● **Stated goal**
Count the lines in the rows below that contain the word "photo" and reply with that number alone.

-=-=-

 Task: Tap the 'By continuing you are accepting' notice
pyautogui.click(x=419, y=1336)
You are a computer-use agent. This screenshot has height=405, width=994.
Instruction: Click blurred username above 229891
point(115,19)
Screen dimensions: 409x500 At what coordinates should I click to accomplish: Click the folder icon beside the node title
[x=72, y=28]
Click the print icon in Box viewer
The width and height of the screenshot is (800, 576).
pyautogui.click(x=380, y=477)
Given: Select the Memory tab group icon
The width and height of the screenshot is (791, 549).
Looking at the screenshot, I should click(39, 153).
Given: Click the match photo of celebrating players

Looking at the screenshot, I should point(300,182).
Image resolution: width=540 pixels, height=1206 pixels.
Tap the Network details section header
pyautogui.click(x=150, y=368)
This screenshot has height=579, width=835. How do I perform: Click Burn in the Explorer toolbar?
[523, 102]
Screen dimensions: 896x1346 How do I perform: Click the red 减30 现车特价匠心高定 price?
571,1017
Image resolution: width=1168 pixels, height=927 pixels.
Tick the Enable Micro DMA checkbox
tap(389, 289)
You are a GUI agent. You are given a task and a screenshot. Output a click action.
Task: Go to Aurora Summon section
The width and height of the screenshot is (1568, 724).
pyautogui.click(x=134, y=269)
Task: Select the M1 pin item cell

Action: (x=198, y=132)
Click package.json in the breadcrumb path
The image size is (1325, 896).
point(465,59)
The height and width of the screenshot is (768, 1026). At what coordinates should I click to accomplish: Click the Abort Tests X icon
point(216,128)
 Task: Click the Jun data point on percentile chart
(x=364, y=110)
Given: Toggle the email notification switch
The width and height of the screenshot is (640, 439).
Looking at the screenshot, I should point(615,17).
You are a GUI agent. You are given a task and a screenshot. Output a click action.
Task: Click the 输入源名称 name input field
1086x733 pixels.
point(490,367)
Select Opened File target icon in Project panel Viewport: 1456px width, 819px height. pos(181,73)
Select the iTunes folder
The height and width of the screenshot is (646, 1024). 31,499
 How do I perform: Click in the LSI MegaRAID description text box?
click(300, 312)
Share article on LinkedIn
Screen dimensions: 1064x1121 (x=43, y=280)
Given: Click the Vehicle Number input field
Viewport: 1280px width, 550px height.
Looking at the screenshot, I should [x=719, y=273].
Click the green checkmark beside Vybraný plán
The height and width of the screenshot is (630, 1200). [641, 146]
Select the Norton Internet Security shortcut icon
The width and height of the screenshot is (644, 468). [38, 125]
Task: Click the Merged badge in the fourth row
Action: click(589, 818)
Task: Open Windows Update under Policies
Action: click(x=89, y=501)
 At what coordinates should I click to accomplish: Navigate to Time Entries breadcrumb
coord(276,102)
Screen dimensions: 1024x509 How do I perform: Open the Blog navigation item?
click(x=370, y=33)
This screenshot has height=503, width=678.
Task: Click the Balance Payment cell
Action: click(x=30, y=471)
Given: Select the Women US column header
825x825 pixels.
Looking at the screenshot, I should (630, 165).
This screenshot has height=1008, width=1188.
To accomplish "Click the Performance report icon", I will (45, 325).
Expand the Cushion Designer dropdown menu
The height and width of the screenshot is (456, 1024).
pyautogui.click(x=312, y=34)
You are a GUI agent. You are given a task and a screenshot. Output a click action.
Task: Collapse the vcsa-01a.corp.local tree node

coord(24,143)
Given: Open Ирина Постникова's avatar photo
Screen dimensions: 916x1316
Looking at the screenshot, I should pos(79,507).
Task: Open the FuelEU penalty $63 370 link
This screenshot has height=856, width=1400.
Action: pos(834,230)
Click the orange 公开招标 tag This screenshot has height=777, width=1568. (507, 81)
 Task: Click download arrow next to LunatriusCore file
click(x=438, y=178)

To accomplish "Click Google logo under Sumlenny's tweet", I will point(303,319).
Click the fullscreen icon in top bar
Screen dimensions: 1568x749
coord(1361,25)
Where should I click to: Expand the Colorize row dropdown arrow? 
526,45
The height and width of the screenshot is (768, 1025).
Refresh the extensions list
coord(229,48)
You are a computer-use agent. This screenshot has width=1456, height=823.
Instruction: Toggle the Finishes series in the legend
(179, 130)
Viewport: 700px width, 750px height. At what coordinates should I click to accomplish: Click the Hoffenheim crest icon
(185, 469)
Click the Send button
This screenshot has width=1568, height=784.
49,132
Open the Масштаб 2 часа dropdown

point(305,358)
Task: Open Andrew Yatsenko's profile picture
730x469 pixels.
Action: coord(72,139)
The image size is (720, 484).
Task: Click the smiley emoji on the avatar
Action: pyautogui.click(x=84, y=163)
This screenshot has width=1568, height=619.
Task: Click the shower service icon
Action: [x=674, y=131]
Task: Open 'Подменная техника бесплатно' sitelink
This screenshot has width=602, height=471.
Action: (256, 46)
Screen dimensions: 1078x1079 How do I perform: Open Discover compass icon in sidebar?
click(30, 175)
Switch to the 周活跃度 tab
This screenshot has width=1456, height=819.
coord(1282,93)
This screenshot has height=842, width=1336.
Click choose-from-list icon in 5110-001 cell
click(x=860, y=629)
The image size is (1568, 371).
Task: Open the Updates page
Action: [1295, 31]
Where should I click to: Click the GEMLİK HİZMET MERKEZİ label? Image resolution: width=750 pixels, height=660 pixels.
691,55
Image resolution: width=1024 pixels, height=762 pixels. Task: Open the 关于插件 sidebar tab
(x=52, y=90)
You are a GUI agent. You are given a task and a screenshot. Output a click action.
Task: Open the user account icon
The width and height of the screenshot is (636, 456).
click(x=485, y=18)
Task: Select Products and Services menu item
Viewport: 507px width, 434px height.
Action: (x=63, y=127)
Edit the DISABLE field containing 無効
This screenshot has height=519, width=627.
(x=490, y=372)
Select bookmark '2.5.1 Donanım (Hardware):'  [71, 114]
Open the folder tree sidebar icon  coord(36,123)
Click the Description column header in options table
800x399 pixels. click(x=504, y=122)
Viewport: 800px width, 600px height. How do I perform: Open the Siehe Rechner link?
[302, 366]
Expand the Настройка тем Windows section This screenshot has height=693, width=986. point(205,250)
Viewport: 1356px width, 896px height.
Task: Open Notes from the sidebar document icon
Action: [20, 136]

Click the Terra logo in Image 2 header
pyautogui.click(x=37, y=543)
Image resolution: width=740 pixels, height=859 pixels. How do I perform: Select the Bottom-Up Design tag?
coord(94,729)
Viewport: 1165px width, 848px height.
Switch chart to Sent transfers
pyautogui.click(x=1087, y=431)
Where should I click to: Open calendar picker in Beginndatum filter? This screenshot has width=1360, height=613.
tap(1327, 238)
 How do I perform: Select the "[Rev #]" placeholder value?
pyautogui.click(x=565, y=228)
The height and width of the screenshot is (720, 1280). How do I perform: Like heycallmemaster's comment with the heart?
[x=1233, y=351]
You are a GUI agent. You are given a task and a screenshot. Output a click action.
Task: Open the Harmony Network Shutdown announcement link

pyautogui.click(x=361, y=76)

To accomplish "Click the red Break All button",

-=-=-

● **Completed exercise**
2